══ Recorded information

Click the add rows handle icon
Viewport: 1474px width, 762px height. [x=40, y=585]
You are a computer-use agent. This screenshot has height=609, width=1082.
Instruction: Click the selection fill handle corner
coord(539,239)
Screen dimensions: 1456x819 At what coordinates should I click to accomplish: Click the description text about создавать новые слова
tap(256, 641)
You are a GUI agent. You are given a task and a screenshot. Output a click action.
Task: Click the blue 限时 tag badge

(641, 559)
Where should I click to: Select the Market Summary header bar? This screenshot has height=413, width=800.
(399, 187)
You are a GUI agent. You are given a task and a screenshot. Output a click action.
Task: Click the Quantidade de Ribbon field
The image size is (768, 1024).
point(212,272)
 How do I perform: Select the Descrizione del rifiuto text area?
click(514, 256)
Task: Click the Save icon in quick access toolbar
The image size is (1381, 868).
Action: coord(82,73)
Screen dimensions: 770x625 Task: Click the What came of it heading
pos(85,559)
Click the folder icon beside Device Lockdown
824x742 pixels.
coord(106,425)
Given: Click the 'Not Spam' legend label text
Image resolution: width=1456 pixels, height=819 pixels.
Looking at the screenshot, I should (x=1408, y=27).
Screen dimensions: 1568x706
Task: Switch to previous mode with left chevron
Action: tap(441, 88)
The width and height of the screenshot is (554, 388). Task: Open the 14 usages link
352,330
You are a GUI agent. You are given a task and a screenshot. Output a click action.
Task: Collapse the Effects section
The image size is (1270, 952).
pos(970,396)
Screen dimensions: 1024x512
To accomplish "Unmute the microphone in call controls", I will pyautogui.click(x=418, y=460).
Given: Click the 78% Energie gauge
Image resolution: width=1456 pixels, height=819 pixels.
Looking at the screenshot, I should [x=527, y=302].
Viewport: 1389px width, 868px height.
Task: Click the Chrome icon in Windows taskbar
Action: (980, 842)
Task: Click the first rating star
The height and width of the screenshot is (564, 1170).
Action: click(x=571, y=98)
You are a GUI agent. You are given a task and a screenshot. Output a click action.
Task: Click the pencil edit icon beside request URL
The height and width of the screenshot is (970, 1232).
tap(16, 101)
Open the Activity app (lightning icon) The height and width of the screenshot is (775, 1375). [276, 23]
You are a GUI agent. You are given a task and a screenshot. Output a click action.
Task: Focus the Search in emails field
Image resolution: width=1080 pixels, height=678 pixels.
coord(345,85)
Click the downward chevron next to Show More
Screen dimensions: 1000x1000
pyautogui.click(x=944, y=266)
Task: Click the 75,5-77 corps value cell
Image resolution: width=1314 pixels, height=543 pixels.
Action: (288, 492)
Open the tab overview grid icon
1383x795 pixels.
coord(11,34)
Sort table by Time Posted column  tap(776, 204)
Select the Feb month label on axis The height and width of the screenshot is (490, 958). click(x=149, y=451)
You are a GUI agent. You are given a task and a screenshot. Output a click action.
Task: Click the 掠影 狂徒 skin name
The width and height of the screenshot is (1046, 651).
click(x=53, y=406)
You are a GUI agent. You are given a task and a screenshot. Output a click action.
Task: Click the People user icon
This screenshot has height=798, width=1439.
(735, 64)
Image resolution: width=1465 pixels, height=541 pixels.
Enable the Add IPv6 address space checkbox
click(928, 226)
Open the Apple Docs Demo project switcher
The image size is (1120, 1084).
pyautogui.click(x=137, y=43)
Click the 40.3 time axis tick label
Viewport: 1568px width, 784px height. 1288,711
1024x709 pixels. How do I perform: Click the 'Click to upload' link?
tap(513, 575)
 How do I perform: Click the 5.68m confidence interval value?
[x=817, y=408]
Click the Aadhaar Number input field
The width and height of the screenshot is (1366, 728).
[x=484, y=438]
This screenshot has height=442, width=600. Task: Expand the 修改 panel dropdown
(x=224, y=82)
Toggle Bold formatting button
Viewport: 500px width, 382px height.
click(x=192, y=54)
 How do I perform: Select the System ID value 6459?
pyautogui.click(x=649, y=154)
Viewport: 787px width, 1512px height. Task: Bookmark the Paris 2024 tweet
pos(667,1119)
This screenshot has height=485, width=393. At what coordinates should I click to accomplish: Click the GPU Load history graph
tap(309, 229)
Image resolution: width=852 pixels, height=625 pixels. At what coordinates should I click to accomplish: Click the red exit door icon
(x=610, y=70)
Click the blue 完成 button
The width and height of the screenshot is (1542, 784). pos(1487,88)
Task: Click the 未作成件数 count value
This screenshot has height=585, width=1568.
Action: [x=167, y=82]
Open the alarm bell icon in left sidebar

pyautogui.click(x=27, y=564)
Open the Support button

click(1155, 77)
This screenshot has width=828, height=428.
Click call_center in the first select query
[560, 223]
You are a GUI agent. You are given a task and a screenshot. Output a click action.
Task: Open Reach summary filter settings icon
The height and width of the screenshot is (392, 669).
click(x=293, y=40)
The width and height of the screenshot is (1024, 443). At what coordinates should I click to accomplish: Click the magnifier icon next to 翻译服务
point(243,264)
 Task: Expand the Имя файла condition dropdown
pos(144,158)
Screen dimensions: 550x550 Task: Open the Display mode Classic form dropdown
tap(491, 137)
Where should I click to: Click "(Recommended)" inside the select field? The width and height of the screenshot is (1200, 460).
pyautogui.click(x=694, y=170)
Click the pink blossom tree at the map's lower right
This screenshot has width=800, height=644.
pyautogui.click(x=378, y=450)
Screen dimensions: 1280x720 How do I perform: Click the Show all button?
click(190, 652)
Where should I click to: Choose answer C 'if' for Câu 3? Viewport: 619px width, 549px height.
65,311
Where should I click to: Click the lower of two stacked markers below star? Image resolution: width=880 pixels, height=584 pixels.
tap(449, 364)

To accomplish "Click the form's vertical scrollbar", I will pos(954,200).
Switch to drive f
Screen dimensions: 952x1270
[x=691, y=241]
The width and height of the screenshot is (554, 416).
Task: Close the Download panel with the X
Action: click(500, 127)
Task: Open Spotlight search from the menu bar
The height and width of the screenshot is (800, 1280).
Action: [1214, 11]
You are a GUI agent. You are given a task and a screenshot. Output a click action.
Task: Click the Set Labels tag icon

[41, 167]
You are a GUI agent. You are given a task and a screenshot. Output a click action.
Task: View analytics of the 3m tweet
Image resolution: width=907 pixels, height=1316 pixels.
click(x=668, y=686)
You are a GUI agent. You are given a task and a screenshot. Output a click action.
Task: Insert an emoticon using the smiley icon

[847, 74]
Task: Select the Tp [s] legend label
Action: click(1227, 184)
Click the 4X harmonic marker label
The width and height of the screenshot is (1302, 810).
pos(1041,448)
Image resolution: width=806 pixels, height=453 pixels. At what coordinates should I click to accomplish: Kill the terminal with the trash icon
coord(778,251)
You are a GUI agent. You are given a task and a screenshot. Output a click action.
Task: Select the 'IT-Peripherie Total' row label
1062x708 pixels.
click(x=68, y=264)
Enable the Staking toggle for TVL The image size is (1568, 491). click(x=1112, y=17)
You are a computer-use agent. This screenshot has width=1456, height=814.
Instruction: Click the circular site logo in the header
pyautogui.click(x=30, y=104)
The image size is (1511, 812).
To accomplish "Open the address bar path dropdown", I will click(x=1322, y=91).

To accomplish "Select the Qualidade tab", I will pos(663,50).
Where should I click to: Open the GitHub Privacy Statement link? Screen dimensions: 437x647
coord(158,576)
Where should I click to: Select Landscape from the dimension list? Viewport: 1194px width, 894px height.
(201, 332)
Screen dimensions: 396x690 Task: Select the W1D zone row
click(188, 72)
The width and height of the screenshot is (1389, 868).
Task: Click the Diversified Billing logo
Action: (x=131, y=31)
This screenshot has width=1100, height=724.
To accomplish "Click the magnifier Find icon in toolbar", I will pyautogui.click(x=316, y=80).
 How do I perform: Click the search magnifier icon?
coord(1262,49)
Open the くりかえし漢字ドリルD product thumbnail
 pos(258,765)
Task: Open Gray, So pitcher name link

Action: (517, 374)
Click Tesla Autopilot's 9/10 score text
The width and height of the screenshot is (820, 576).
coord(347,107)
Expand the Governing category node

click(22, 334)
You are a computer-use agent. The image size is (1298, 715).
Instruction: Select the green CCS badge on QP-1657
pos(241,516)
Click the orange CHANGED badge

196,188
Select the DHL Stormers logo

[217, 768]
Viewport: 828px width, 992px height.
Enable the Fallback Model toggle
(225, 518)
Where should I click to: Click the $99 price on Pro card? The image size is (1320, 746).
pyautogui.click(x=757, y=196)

════

■ What to work on:
Pull out every line of the rows that contains the word "axis", and copy each one in full.

■ Result of this exercise:
Select the Feb month label on axis The height and width of the screenshot is (490, 958). click(x=149, y=451)
Click the 40.3 time axis tick label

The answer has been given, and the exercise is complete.